_Objective:_ Rewrite the lines of the items below, starting with the line containing "Click the 2.95" and continuing through the line containing "Select the 2.70", substituting "tick value" for "tick label" and leaving everything else unchanged.

Stored items
>> begin

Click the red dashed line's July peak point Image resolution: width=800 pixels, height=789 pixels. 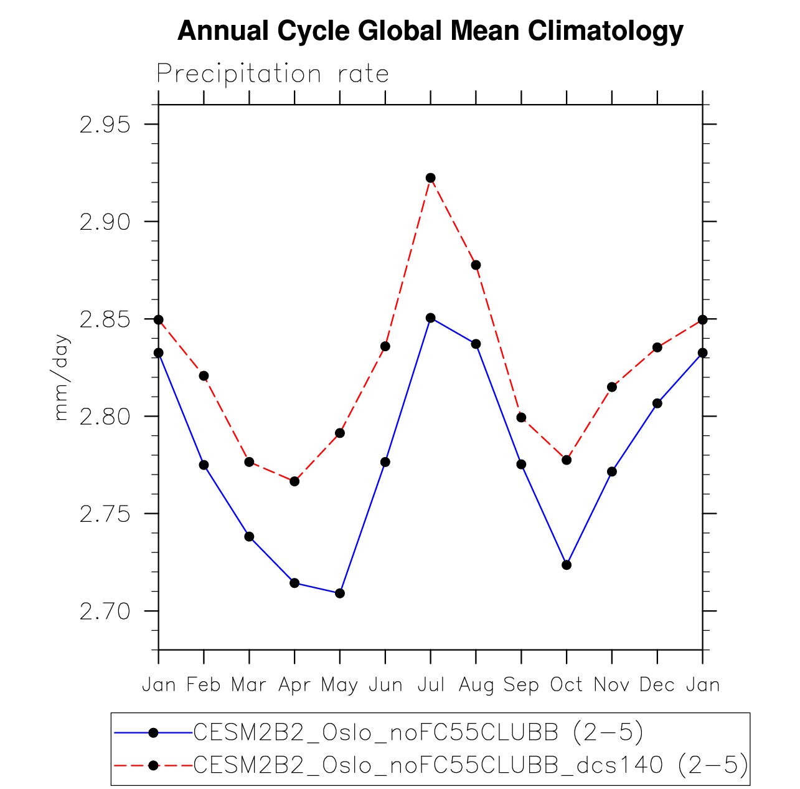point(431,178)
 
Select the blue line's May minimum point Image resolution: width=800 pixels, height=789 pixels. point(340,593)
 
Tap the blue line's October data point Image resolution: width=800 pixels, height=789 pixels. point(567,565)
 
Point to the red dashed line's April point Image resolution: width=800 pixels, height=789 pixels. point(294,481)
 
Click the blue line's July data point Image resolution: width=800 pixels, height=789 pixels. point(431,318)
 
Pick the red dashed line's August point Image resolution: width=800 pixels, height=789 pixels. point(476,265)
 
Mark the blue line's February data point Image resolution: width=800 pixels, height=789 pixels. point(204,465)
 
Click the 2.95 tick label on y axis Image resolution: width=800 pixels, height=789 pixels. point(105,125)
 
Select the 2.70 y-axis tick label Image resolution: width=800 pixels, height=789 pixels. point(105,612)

>> end
>> begin

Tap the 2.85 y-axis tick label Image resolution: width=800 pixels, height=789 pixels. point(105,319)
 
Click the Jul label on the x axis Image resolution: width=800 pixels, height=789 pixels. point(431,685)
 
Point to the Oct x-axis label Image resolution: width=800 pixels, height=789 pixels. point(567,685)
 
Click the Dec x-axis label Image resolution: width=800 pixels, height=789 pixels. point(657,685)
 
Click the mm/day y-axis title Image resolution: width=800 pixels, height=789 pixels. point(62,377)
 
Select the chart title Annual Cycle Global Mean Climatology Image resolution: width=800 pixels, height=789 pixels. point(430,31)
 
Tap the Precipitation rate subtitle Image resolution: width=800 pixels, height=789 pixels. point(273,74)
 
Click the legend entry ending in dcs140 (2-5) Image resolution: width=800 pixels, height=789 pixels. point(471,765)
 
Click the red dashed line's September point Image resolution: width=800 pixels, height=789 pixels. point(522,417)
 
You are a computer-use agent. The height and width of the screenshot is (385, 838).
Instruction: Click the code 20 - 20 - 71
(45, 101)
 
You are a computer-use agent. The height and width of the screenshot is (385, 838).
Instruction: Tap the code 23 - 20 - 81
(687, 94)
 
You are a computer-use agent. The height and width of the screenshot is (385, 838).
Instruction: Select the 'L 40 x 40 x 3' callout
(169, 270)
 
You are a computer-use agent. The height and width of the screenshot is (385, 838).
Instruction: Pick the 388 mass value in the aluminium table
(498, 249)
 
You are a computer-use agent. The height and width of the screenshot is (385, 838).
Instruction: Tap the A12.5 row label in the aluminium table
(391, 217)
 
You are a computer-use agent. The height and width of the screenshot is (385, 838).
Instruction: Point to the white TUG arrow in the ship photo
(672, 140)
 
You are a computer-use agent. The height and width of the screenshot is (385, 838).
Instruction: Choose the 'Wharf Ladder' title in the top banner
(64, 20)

>> end

_Response to this task:_
Click the 2.95 tick value on y axis Image resolution: width=800 pixels, height=789 pixels. point(105,125)
 
Select the 2.70 y-axis tick value Image resolution: width=800 pixels, height=789 pixels. point(105,612)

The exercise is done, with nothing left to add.